Это уже не стихи, а шёпот последней раскалывающейся речи, которою сам язык безжалостно проговаривает сквозь человеческое тело. И одновременно это слова, украденные у языка, — лучины, окунутые в пламя изначальной пустоты, в смутные родники, из которых человек черпает все известные ему смыслы. Это пространство, «где сойти с ума не сложней, чем порвать струну».
Если и пробовать подобраться к этим стихам какой-то проторенной дорогой, то, возможно, ближайшей территорией здесь станет отнюдь не рок-музыка, не русская поэзия и даже не фольклор. В ХХ веке язык как бездонное и неразгадываемое основание человеческой жизни становится одним из основных предметов европейской философской мысли (и здесь, наверное, стоит обратить особое внимание на работы Мартина Хайдеггера). Язык окончательно открывается разуму как древний засасывающий водоворот, мерцающий ускользающими смыслами, немногие из которых пробуждаются лишь на мгновение — в момент их произнесения. Кажется, что только голосу под силу разгадать эти изначальные имена, уходящие корнями в непроглядные тысячелетия. И всё же голос почти никогда не может уловить то, что выходит за пределы разума: окунаясь в бездну, он ощущает опасность в любой момент быть поглощённым этой пустотной полнотой, но именно этот повторяющийся риск становится для говорящего экзистенциальной основой и едва ли не единственной отрадой его существования. Человек оказывается обречённым искать подлинную жизнь за пределами непосредственно данного ему опыта, запертого внутри знаковых систем.
Наверняка при желании можно отыскать любопытные параллели с западными авторами, о которых сам Башлачёв, скорее всего, никогда не слышал. Однако и здесь взгляд не будет полным, ведь эти стихи завораживают прежде всего своим русским контекстом: как у Достоевского или Ремизова, здесь, захлёбываясь молитвой, проповедуют юродивые, слова не поются, а выдираются из горла, неутолимая скорбь навеки благословенна, а любовь способна пробуждаться лишь в момент, когда, казалось, увяли все внутренние силы.

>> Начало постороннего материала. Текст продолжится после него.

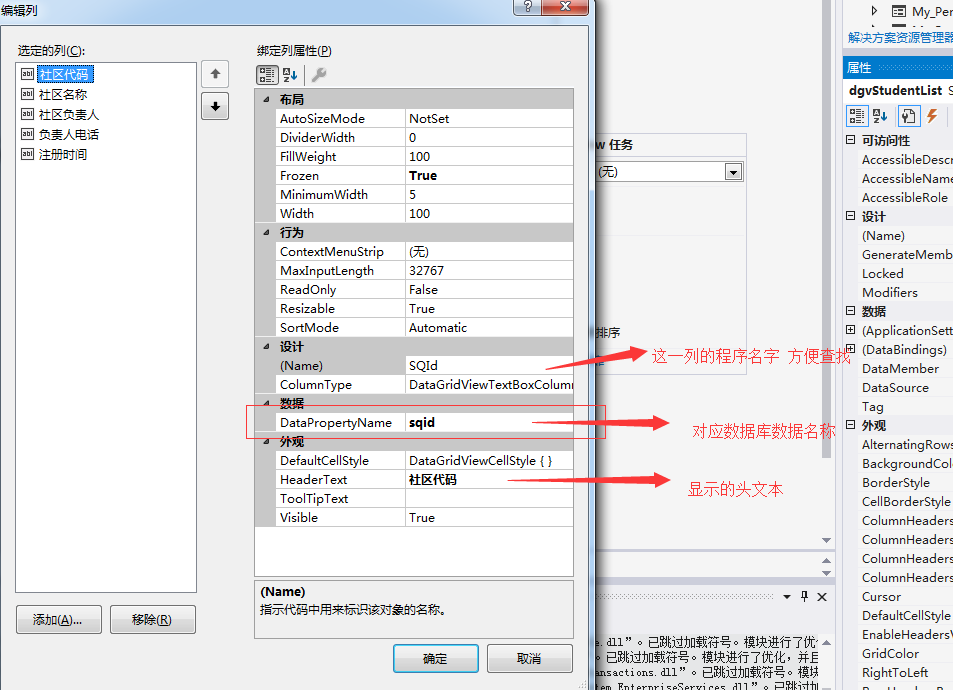Collapse the 外观 category in the Edit Columns dialog
Viewport: 953px width, 690px height.
click(x=264, y=441)
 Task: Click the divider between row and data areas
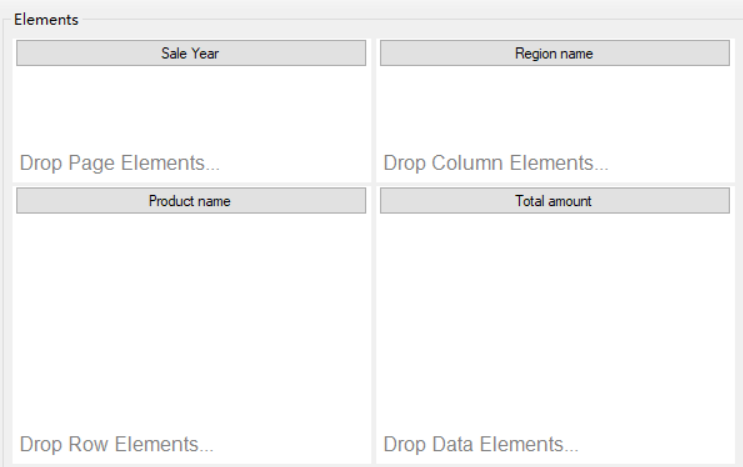(374, 325)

Не суди Ты нас. На Руси любовь
Испокон сродни всякой ереси.
Использование Башлачёвым архаичной лексики может вызывать основания для параллелей с крестьянской поэзией, а нескончаемая игра корнями — с русским футуризмом. Но на самом деле у Башлачёва не так уж много старославянизмов и неологизмов, как может показаться на первый взгляд. Его загадка как раз в том, что свой стиль он сформировал преимущественно на материале общеупотребительной лексики. Пожалуй, этот принцип мучительного нарушения фразеологических основ может неожиданно напомнить только одного автора, чьё появление в начале XX столетия так же необъяснимо, как появление Башлачёва в конце века: подобным бессознательным борожением языка занимался Андрей Платонов, ломавший привычные структуры безумным перетасовыванием слов.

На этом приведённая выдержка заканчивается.